■ ASSIGNED TASK: Output, without alteration, the first line of the entries and each line after it, stopping with the line that contains "[RBW] Re: Locking skewers (197, 1149)".

Stored data entries
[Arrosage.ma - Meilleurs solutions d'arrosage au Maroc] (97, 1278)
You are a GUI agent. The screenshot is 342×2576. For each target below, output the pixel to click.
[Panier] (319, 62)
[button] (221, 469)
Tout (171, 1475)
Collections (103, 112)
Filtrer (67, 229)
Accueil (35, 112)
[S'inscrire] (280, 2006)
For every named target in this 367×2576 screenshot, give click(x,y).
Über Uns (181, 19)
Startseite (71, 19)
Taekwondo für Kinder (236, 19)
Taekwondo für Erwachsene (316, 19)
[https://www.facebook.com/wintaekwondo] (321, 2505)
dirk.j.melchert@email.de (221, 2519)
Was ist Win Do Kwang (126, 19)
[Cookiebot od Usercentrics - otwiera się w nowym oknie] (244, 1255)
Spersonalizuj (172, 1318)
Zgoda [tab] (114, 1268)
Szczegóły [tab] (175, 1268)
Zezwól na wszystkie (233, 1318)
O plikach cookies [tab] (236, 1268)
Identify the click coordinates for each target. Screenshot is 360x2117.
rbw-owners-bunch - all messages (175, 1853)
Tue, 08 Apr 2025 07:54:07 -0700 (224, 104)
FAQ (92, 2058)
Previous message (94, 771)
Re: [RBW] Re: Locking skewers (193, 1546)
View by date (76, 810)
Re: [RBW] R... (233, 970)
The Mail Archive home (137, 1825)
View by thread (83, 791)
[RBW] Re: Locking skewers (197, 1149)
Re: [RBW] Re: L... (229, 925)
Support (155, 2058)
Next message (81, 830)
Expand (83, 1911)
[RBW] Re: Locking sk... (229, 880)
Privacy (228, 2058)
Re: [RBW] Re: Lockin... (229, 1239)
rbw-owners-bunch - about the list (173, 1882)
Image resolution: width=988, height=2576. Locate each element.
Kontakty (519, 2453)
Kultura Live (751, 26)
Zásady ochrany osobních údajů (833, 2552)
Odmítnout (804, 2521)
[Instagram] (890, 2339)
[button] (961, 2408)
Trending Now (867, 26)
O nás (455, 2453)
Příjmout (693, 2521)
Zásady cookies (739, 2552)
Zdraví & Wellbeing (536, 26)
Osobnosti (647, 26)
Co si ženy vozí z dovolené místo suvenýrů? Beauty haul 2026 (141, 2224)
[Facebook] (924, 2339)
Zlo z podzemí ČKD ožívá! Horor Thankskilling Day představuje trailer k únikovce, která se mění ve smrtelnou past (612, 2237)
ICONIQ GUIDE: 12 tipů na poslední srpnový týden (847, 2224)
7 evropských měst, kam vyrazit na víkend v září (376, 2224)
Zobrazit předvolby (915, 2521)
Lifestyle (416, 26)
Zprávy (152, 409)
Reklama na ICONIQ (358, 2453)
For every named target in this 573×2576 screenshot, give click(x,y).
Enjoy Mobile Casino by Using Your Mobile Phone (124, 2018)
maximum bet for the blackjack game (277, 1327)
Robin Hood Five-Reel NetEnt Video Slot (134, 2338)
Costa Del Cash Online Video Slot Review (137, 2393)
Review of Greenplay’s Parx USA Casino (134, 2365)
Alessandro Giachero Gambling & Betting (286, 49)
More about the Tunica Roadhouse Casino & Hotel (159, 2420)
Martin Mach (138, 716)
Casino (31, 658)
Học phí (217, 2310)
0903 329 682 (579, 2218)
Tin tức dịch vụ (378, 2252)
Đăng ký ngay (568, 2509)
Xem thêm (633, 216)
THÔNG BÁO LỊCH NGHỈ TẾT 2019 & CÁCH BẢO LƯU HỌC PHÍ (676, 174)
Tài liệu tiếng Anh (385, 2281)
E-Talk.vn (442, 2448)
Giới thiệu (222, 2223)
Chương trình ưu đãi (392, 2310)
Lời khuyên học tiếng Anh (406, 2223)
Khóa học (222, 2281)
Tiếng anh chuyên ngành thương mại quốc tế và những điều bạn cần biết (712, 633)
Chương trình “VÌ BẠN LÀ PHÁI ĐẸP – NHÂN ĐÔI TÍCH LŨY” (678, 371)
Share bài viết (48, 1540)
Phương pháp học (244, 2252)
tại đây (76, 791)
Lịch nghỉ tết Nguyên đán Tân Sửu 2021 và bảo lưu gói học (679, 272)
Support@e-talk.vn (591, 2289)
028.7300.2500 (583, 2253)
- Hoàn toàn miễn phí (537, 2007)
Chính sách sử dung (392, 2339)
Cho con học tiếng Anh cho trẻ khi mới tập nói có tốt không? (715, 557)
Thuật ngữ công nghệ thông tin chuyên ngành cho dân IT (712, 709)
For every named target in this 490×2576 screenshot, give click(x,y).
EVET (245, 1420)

■ TASK ANSWER:
[Arrosage.ma - Meilleurs solutions d'arrosage au Maroc] (97, 1278)
You are a GUI agent. The screenshot is 342×2576. For each target below, output the pixel to click.
[Panier] (319, 62)
[button] (221, 469)
Tout (171, 1475)
Collections (103, 112)
Filtrer (67, 229)
Accueil (35, 112)
[S'inscrire] (280, 2006)
For every named target in this 367×2576 screenshot, give click(x,y).
Über Uns (181, 19)
Startseite (71, 19)
Taekwondo für Kinder (236, 19)
Taekwondo für Erwachsene (316, 19)
[https://www.facebook.com/wintaekwondo] (321, 2505)
dirk.j.melchert@email.de (221, 2519)
Was ist Win Do Kwang (126, 19)
[Cookiebot od Usercentrics - otwiera się w nowym oknie] (244, 1255)
Spersonalizuj (172, 1318)
Zgoda [tab] (114, 1268)
Szczegóły [tab] (175, 1268)
Zezwól na wszystkie (233, 1318)
O plikach cookies [tab] (236, 1268)
Identify the click coordinates for each target. Screenshot is 360x2117.
rbw-owners-bunch - all messages (175, 1853)
Tue, 08 Apr 2025 07:54:07 -0700 (224, 104)
FAQ (92, 2058)
Previous message (94, 771)
Re: [RBW] Re: Locking skewers (193, 1546)
View by date (76, 810)
Re: [RBW] R... (233, 970)
The Mail Archive home (137, 1825)
View by thread (83, 791)
[RBW] Re: Locking skewers (197, 1149)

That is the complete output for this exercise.